▸ **THE PROBLEM**
Reproduce verbatim the lines of the data from the line containing "This screenshot has width=666, height=369." through the line containing "click(131, 42)", including both of those lines and nothing else.
— start of PROVIDED RECORDS —
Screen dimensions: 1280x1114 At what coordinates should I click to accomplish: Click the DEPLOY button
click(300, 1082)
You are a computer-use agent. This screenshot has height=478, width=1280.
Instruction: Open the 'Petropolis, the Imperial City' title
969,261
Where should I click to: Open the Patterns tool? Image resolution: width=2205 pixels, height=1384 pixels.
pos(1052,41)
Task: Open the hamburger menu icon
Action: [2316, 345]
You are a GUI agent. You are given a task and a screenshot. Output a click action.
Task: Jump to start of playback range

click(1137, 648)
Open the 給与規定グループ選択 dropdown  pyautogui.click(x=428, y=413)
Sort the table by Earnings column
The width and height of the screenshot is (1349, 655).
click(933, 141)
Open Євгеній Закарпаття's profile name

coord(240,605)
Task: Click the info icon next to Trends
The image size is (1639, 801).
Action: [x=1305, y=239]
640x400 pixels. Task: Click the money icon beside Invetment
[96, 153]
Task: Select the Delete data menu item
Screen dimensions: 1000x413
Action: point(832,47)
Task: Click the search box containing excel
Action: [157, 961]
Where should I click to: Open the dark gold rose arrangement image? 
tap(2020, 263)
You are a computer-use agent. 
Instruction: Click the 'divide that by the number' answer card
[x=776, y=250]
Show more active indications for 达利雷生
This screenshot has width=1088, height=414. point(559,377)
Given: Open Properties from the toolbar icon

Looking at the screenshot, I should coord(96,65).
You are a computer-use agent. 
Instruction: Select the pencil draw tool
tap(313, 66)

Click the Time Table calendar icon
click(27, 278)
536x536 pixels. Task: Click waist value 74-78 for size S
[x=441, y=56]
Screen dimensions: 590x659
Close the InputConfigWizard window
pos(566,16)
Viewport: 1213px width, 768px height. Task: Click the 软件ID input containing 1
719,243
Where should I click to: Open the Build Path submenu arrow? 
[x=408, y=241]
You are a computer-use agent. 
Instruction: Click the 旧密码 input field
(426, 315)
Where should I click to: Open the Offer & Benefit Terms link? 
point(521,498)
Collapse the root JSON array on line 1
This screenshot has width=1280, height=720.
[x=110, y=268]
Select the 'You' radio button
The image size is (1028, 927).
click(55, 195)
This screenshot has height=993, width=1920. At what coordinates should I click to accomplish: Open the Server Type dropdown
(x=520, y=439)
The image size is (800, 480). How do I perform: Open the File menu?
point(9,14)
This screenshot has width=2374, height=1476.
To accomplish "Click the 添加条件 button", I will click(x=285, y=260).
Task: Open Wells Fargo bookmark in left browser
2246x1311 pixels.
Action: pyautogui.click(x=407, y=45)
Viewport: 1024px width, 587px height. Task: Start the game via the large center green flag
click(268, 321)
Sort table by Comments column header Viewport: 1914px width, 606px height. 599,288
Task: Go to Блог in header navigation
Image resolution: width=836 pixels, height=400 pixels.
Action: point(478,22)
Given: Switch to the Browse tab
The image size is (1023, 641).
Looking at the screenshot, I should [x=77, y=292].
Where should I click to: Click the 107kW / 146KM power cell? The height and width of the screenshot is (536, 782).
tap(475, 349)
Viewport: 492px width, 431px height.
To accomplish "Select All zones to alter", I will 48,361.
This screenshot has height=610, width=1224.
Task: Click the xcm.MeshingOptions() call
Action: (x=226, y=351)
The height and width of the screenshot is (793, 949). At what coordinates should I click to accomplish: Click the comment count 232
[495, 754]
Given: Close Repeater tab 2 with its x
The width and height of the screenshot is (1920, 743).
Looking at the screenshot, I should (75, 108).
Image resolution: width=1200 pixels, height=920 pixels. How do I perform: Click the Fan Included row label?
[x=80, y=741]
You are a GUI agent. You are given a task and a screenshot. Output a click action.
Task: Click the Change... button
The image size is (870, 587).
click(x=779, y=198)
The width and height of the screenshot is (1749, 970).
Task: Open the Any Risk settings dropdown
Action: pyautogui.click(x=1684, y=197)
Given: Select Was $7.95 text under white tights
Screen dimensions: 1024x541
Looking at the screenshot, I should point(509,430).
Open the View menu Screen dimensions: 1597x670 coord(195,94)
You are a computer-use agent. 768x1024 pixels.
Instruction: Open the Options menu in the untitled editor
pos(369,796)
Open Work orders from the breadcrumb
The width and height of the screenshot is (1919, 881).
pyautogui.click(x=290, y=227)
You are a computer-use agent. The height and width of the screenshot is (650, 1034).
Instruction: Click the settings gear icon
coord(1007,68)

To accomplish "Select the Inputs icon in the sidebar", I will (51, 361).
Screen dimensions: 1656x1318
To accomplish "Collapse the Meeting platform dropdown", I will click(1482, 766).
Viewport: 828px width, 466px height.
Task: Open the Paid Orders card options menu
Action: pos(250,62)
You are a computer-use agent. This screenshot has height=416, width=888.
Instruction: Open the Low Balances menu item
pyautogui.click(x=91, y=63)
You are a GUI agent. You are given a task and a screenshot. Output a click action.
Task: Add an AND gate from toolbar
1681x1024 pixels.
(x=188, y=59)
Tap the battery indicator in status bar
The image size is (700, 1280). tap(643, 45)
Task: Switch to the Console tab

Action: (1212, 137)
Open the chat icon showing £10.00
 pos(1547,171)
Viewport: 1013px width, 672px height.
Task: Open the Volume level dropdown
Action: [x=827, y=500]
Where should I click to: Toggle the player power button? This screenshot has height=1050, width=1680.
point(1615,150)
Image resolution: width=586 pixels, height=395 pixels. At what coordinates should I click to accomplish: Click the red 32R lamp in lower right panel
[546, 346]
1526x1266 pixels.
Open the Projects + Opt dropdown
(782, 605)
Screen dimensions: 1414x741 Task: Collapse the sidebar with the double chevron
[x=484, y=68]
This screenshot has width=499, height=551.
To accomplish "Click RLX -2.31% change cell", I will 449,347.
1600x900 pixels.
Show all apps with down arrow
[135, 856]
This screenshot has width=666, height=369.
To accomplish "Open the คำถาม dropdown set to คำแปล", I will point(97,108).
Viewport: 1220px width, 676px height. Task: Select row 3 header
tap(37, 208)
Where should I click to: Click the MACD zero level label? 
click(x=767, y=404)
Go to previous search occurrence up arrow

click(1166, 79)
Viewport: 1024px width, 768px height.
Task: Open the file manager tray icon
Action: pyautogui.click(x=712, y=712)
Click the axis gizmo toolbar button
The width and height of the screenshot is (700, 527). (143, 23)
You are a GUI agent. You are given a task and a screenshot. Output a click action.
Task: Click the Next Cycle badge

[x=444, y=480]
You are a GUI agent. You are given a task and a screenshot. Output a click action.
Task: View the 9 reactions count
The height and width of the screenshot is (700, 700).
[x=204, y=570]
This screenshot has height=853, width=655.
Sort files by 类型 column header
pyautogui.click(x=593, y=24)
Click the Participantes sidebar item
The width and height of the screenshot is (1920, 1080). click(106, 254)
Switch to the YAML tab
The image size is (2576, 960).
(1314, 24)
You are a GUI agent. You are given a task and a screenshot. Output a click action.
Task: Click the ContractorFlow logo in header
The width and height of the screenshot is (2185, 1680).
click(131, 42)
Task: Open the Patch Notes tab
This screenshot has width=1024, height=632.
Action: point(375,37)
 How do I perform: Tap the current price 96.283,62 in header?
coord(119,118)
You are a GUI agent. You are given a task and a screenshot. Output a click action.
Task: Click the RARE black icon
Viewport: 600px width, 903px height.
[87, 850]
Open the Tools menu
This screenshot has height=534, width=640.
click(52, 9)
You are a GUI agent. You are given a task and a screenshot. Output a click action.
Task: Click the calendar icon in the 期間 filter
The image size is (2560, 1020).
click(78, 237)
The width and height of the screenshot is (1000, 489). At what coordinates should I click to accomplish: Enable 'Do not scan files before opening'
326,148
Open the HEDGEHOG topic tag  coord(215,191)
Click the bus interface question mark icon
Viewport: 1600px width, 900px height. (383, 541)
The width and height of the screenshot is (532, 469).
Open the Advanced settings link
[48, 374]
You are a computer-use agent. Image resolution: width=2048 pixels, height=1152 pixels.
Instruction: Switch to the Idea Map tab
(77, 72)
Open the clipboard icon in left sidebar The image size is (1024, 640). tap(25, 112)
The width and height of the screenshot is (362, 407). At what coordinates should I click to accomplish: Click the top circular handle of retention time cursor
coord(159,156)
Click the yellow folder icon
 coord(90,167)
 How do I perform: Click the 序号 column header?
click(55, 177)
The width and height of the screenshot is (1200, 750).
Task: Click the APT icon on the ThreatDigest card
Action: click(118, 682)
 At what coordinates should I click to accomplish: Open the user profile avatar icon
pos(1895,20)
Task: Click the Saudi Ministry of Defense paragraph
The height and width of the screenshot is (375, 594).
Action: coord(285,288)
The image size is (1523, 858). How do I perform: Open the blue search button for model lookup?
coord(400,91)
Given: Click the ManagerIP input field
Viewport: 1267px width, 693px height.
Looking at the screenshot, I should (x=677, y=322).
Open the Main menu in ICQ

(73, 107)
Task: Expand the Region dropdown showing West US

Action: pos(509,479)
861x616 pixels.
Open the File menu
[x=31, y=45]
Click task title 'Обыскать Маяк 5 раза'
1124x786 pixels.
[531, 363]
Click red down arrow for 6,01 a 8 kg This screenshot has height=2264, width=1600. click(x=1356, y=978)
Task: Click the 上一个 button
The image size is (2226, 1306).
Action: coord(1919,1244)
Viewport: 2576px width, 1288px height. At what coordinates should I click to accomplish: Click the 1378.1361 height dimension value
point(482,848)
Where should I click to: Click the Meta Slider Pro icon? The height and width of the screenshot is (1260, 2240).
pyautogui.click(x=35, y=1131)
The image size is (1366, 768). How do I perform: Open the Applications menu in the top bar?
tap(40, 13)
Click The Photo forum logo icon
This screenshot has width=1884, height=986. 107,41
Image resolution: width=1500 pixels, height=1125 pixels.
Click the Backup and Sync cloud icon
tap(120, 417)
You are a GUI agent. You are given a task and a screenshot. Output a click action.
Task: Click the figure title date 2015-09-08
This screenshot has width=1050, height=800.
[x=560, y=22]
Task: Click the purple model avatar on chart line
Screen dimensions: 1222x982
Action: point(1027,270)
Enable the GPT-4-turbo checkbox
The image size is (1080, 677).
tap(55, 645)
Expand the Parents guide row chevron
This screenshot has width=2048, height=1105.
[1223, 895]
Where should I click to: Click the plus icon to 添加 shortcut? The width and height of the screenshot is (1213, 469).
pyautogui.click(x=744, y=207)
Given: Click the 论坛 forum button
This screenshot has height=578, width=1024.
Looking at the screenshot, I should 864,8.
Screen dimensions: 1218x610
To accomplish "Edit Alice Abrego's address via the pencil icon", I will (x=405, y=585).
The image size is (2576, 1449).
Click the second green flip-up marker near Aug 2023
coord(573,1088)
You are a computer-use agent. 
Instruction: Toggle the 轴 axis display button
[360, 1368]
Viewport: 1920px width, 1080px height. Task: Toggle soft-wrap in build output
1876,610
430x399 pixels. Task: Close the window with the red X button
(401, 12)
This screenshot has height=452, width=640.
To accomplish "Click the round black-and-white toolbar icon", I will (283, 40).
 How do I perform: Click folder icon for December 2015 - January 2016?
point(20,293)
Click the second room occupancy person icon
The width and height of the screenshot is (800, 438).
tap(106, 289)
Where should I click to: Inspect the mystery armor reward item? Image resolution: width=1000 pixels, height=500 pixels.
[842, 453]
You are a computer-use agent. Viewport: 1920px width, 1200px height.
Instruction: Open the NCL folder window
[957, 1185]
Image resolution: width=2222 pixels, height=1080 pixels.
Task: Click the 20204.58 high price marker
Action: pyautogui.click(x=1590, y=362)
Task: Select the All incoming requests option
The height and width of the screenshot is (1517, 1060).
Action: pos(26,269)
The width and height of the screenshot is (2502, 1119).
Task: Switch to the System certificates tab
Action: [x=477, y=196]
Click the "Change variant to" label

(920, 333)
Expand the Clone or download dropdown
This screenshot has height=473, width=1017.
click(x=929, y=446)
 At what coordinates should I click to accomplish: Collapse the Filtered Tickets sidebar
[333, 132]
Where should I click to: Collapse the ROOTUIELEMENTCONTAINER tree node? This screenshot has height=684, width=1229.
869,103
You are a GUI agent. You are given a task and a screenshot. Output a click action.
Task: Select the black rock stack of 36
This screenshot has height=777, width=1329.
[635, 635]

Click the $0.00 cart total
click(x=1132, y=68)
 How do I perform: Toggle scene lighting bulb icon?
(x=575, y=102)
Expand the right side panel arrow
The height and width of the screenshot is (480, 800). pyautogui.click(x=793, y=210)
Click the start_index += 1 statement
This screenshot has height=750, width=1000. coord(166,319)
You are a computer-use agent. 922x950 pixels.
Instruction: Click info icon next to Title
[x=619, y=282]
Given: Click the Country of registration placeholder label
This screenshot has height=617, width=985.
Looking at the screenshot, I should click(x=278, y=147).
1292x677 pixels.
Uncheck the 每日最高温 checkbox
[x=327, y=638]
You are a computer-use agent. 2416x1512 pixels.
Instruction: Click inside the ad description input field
— end of PROVIDED RECORDS —
▸ **EXERCISE OUTPUT**
This screenshot has width=666, height=369.
To accomplish "Open the คำถาม dropdown set to คำแปล", I will point(97,108).
Viewport: 1220px width, 676px height. Task: Select row 3 header
tap(37, 208)
Where should I click to: Click the MACD zero level label? 
click(x=767, y=404)
Go to previous search occurrence up arrow

click(1166, 79)
Viewport: 1024px width, 768px height.
Task: Open the file manager tray icon
Action: pyautogui.click(x=712, y=712)
Click the axis gizmo toolbar button
The width and height of the screenshot is (700, 527). (143, 23)
You are a GUI agent. You are given a task and a screenshot. Output a click action.
Task: Click the Next Cycle badge

[x=444, y=480]
You are a GUI agent. You are given a task and a screenshot. Output a click action.
Task: View the 9 reactions count
The height and width of the screenshot is (700, 700).
[x=204, y=570]
This screenshot has height=853, width=655.
Sort files by 类型 column header
pyautogui.click(x=593, y=24)
Click the Participantes sidebar item
The width and height of the screenshot is (1920, 1080). click(106, 254)
Switch to the YAML tab
The image size is (2576, 960).
(1314, 24)
You are a GUI agent. You are given a task and a screenshot. Output a click action.
Task: Click the ContractorFlow logo in header
The width and height of the screenshot is (2185, 1680).
click(131, 42)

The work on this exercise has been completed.